Given text:
>> START
Loss stuck on 0.6931 on DPO training | Unsloth AI | Page 1

hard salmon Oct 14, 2024, 10:22 AM

#

Hey! Trying to do some DPO by following your notebook, but the loss is stuck on 0.6931 regardless of what I do.

Code

model_name = 'meta-llama/Meta-Llama-3.1-8B-Instruct'
model, tokenizer = FastLanguageModel.from_pretrained(
model_name = model_name,
max_seq_length = max_input_length + max_output_length,
dtype = None,
)

model = FastLanguageModel.get_peft_model(
model,
r = 64,
target_modules = ["q_proj", "k_proj", "v_proj", "o_proj",
"gate_proj", "up_proj", "down_proj",],
lora_alpha = 64,
lora_dropout = 0, # Supports any, but = 0 is optimized
bias = "none", # Supports any, but = "none" is optimized
# [NEW] "unsloth" uses 30% less VRAM, fits 2x larger batch sizes!
use_gradient_checkpointing = "unsloth", # True or "unsloth" for very long context
random_state = 3407,
max_seq_length = max_input_length + max_output_length,
)

dpo_trainer = DPOTrainer(
model = model,
ref_model = None,
args = TrainingArguments(
per_device_train_batch_size = 4,
gradient_accumulation_steps = 8,
warmup_ratio = 0.1,
num_train_epochs = 3,
fp16 = not is_bfloat16_supported(),
bf16 = is_bfloat16_supported(),
logging_steps = 1,
optim = "adamw_8bit",
seed = 42,
output_dir = "outputs",
),
beta = 0.1,
train_dataset = train_dataset,
# eval_dataset = YOUR_DATASET_HERE,
tokenizer = tokenizer,
max_length = 1024,
max_prompt_length = 512,
)
dpo_trainer.train()
>> END
Dataset section:
>> START
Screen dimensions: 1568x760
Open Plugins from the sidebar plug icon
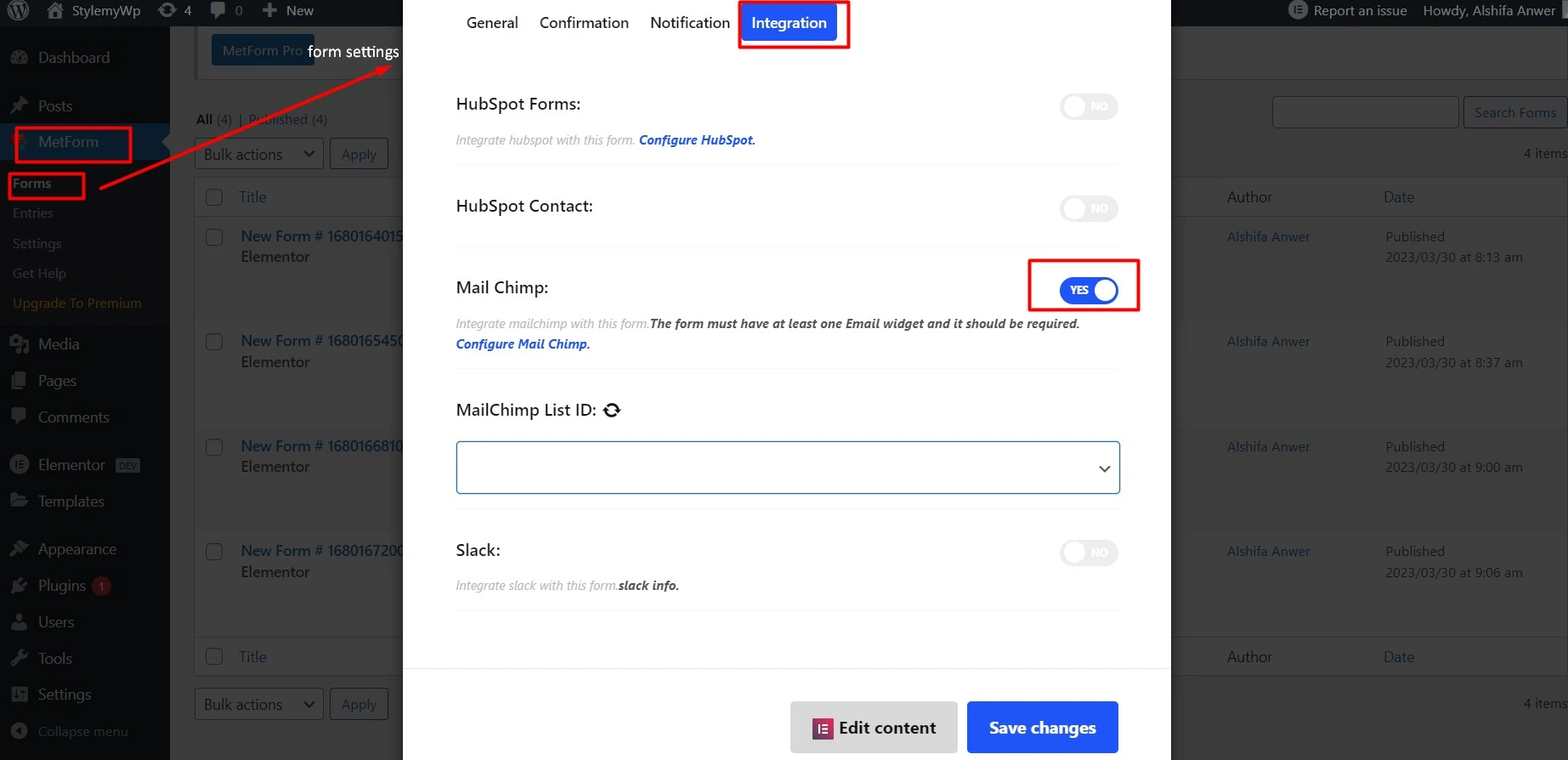20,586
>> END
Objective:
Copy out the forum post about DPO training loss staying at 0.6931, word for word and with nothing left out.

Exercise result:
Loss stuck on 0.6931 on DPO training | Unsloth AI | Page 1

hard salmon Oct 14, 2024, 10:22 AM

#

Hey! Trying to do some DPO by following your notebook, but the loss is stuck on 0.6931 regardless of what I do.

Code

model_name = 'meta-llama/Meta-Llama-3.1-8B-Instruct'
model, tokenizer = FastLanguageModel.from_pretrained(
model_name = model_name,
max_seq_length = max_input_length + max_output_length,
dtype = None,
)

model = FastLanguageModel.get_peft_model(
model,
r = 64,
target_modules = ["q_proj", "k_proj", "v_proj", "o_proj",
"gate_proj", "up_proj", "down_proj",],
lora_alpha = 64,
lora_dropout = 0, # Supports any, but = 0 is optimized
bias = "none", # Supports any, but = "none" is optimized
# [NEW] "unsloth" uses 30% less VRAM, fits 2x larger batch sizes!
use_gradient_checkpointing = "unsloth", # True or "unsloth" for very long context
random_state = 3407,
max_seq_length = max_input_length + max_output_length,
)

dpo_trainer = DPOTrainer(
model = model,
ref_model = None,
args = TrainingArguments(
per_device_train_batch_size = 4,
gradient_accumulation_steps = 8,
warmup_ratio = 0.1,
num_train_epochs = 3,
fp16 = not is_bfloat16_supported(),
bf16 = is_bfloat16_supported(),
logging_steps = 1,
optim = "adamw_8bit",
seed = 42,
output_dir = "outputs",
),
beta = 0.1,
train_dataset = train_dataset,
# eval_dataset = YOUR_DATASET_HERE,
tokenizer = tokenizer,
max_length = 1024,
max_prompt_length = 512,
)
dpo_trainer.train()